◆ **The tasks**:
[1] Rewrite the passage on foreign banks from "Chapter3 Bar" to "shocks across borders.", renaming "foreign bank presence" as "foreign bank ownership".
[2] According to the passage on foreign banks, what do foreign bank subsidiaries tend to have access to that stand-alone domestic banks lack?
[3] Continue the passage on foreign banks from where it stops.

##### Text shown #####

Chapter3 Bar

Chapter 3

Pre-crisis evidence

The evidence from the pre-crisis period focuses on the effects of foreign bank presence in several areas: access to finance and the efficiency of local financial systems, financial stability in the face of local shocks, domestic business cycles and the transmission of international shocks across borders.

Foreign banks improved credit availability in emerging markets and made the delivery of credit more efficient, and foreign creditors often introduced superior lending technologies and marketing know-how. Large banks, from high-income countries in particular, tend to perform well in less developed countries. In emerging Europe especially, where commercial banks were rare at the start of the 1990s, there were substantial efficiency gains following foreign entry.10 Foreign banks also generated positive spillovers to domestic banks, for instance in terms of copying risk management methodologies, while competition tended to make bank lending cheaper. Some of these gains may initially have come at the cost of reduced lending to small and medium-sized enterprises (SMEs), as foreign banks will target the "best" customers and leave more difficult clients to domestic banks. However, recent studies find that foreign banks may increase SME lending in the medium term, using screening practices such as credit scoring. In line with this, the available empirical evidence for emerging Europe suggests that foreign bank entry has not led to a sharp reduction in small business lending.11

There is abundant evidence that foreign banks have a stabilising effect on aggregate lending during local episodes of financial turmoil. Unlike stand-alone domestic banks, foreign bank subsidiaries tend to have access to supportive parent institutions that provide liquidity and capital if and when needed. By the same token, however, access to foreign funding and lending opportunities means that foreign bank ownership can amplify domestic business cycles. When a single economy slows, multinational banks may withdraw funding and lend elsewhere, rather than cut margins in order to fund scarce domestic projects. When the wider economy is thriving, they may concentrate their attention on boom countries at the expense of slow-growing ones. As a result, foreign banks can exacerbate the "normal" business cycle (and make the job of monetary policy­makers harder) despite their stabilising influence during local financial crises.12 This will be particularly true if foreign banks contribute to credit booms in foreign currency.

##### Entries supplied #####

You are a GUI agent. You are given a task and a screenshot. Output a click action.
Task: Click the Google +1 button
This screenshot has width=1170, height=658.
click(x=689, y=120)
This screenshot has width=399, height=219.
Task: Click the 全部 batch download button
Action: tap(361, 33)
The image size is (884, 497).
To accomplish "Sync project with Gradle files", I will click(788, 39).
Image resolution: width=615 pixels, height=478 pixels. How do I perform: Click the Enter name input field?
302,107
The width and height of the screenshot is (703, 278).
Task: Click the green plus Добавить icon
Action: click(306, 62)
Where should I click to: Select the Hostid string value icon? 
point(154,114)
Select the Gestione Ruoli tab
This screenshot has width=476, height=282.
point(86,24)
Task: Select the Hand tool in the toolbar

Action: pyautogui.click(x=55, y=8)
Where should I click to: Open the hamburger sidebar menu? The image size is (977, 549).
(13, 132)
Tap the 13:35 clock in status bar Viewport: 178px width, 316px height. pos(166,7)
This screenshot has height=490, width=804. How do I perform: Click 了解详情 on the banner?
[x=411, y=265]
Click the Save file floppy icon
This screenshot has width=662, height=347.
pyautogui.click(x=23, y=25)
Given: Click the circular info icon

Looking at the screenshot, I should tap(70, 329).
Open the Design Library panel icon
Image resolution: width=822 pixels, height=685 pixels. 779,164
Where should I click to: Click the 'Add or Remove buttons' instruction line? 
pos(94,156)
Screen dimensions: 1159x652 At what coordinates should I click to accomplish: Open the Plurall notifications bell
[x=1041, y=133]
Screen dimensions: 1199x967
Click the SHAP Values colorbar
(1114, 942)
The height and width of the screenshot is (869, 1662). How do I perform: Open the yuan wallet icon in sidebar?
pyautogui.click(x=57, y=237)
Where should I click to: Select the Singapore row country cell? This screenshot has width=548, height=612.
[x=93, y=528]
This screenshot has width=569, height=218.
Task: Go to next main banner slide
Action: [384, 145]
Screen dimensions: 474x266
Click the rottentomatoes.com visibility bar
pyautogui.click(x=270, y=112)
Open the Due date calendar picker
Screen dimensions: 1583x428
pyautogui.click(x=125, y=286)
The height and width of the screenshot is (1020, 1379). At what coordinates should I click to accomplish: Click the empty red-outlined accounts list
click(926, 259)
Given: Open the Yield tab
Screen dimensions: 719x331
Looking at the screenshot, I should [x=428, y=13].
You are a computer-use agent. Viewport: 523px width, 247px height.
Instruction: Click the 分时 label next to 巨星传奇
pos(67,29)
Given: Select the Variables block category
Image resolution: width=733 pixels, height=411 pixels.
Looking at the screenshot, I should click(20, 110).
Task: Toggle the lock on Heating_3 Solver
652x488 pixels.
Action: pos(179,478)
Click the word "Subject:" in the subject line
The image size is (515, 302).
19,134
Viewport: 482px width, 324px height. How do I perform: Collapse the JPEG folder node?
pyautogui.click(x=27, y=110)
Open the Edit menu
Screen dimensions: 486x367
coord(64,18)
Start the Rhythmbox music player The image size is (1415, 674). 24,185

#####

◆ **Responses to the tasks**:
[1]
Chapter3 Bar

Chapter 3

Pre-crisis evidence

The evidence from the pre-crisis period focuses on the effects of foreign bank ownership in several areas: access to finance and the efficiency of local financial systems, financial stability in the face of local shocks, domestic business cycles and the transmission of international shocks across borders.

[2] Supportive parent institutions that provide liquidity and capital if and when needed.

[3]
Foreign banks may also expose a country to foreign financial turmoil. Even before the 2008 Lehman Brothers collapse, it was amply clear that foreign banks can "import" financial crises and business cycle movements from abroad. Because parent banks reallocate capital across borders, they can withdraw it from a host country if hit by a crisis and in need of additional capital or liquidity. For example, the drop in Japanese stock prices starting in 1990, combined with binding capital requirements, led Japanese bank branches in the United States to reduce credit. The 1998 Russian crisis spilled over to Latin America as banks, including foreign-owned ones, saw their foreign funding dry up and had to cut back lending. At the same time, the extent of these destabilising effects appears to depend on the structure of international bank linkages. Foreign bank lending through local subsidiaries tends to be less volatile than direct cross-border lending.13

To summarise, the pre-crisis literature paints a nuanced picture. Foreign banks generally boosted financial development in host countries and provided a source of finance that remained relatively stable during local financial crises. At the same time they tended to magnify business cycles and could be a channel for importing foreign financial turmoil. However, studies that consider both the positive effects of foreign bank entry on credit constraints, financial development and long-term growth as well as the potential destabilising effects tend to find that the former outweigh the latter.14 In emerging Europe particularly, the presence of foreign banks seems to have contributed to long-term growth.15 Also, it is not even apparent that the pre-2008 destabilising effects of foreign banking outweighed its stabilising influence.16 Based on pre-2008-09 evidence, the overall impact of foreign bank entry on economic development seems to have been positive, despite some caveats.

10 See Fries and Taci (2005).

11 See De Haas et al. (2010) and Giannetti and Ongena (2012).

12 See De Haas and Van Lelyveld (2010) and Bruno and Hauswald (2012).

13 See Peek and Rosengren (1997), García Herrero and Martínez Pería (2007) and Schnabl (2012).

14 See Rancière et al. (2006), Levchenko et al. (2009) and Bruno and Hauswald (2012).

15 See Friedrich et al. (2012).

16 See Arena et al. (2007).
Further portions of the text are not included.